Una tragedia che unisce eroismo e dolore si è consumata nelle acque del lago di Como, nei pressi di Menaggio. È stato individuato dai Vigili del fuoco il corpo del turista olandese di 45 anni disperso da ieri, sabato 25 luglio, dopo essersi tuffato per salvare il figlio adolescente.
Secondo una prima ricostruzione, il 16enne si era gettato in acqua dalla barca, trovandosi subito in difficoltà a causa delle forti correnti che caratterizzano quel tratto del lago. Il padre, senza esitazione, si è immerso per raggiungerlo e prestargli soccorso. Un intervento tempestivo che ha permesso al ragazzo di mettersi in salvo, ma che è costato la vita all’uomo.

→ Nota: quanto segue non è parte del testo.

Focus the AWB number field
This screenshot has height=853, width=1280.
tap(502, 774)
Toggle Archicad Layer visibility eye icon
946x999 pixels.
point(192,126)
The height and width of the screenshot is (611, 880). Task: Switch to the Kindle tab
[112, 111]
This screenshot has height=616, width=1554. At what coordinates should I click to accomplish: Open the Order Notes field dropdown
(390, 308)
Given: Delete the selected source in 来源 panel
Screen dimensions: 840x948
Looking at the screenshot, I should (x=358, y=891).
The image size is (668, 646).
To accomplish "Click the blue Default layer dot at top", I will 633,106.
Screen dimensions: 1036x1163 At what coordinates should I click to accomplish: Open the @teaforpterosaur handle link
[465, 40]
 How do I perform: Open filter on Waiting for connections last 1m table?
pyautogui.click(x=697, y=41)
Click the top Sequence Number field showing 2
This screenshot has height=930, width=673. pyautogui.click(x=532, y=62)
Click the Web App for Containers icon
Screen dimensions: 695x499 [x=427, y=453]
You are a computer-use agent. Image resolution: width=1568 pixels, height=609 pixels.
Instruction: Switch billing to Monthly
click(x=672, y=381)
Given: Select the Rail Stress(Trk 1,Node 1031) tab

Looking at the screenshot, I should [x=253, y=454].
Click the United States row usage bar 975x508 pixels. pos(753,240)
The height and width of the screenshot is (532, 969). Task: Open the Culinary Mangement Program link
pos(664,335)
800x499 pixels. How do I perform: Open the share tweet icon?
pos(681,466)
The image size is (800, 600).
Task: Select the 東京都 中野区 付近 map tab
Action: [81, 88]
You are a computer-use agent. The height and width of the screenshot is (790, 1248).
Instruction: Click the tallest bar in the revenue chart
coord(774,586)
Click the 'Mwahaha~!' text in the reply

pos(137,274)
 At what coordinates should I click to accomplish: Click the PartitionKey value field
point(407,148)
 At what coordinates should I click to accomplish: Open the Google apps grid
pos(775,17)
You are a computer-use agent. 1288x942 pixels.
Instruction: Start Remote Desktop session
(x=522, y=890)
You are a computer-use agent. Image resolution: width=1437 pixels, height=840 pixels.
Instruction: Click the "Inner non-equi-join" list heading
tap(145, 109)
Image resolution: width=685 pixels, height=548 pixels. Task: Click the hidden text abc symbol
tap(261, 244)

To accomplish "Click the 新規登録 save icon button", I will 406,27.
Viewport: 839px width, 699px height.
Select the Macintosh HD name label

Dopo aver aiutato il figlio, il 45enne è infatti scomparso tra le acque, senza più riuscire a riemergere. Le ricerche, avviate immediatamente, si sono concluse con il ritrovamento del corpo da parte delle squadre di soccorso, impegnate senza sosta nelle operazioni.
Sono tuttora in corso le attività per il recupero della salma, mentre la comunità locale e i presenti sul lago restano scossi da un episodio che evidenzia, ancora una volta, la pericolosità delle correnti lacustri e il coraggio estremo di un padre che ha sacrificato la propria vita per salvare quella del figlio.